**GIVEN PROBLEM**
Set out the material from the line with "Image resolution: width=1562" to the line with "pyautogui.click(x=211, y=686)", both lines included, as a numbered list, and leave out any blank lines.

**SOURCE DATA**

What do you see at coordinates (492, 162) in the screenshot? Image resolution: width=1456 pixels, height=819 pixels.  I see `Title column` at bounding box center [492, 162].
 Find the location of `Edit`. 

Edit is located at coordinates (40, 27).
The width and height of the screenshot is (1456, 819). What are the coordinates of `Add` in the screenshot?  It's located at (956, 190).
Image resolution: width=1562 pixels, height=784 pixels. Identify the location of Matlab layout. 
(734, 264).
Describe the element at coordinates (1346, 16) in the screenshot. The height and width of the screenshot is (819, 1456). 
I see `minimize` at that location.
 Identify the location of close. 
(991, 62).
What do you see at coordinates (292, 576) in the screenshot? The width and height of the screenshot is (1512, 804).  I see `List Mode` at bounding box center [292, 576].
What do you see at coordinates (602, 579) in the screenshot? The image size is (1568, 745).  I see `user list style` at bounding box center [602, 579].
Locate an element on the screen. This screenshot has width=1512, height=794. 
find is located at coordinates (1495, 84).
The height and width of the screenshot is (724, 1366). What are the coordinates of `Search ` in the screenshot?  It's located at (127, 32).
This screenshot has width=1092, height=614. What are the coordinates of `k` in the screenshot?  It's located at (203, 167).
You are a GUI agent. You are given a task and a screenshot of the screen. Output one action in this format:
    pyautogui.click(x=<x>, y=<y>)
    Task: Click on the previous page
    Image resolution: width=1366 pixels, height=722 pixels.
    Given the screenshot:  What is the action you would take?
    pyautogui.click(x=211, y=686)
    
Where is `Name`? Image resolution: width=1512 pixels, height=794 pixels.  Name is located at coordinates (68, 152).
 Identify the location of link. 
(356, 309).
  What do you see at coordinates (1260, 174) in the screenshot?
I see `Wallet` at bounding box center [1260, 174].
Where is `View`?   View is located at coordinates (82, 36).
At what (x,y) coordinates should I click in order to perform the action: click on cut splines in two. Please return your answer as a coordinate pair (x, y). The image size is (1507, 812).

**PROBLEM SOLUTION**
1. Image resolution: width=1562 pixels, height=784 pixels. Identify the location of Matlab layout. 
2. (734, 264).
3. Describe the element at coordinates (1346, 16) in the screenshot. The height and width of the screenshot is (819, 1456). 
4. I see `minimize` at that location.
5.  Identify the location of close. 
6. (991, 62).
7. What do you see at coordinates (292, 576) in the screenshot? The width and height of the screenshot is (1512, 804).  I see `List Mode` at bounding box center [292, 576].
8. What do you see at coordinates (602, 579) in the screenshot? The image size is (1568, 745).  I see `user list style` at bounding box center [602, 579].
9. Locate an element on the screen. This screenshot has width=1512, height=794. 
10. find is located at coordinates (1495, 84).
11. The height and width of the screenshot is (724, 1366). What are the coordinates of `Search ` in the screenshot?  It's located at (127, 32).
12. This screenshot has width=1092, height=614. What are the coordinates of `k` in the screenshot?  It's located at (203, 167).
13. You are a GUI agent. You are given a task and a screenshot of the screen. Output one action in this format:
14.     pyautogui.click(x=<x>, y=<y>)
15.     Task: Click on the previous page
16.     Image resolution: width=1366 pixels, height=722 pixels.
17.     Given the screenshot:  What is the action you would take?
18.     pyautogui.click(x=211, y=686)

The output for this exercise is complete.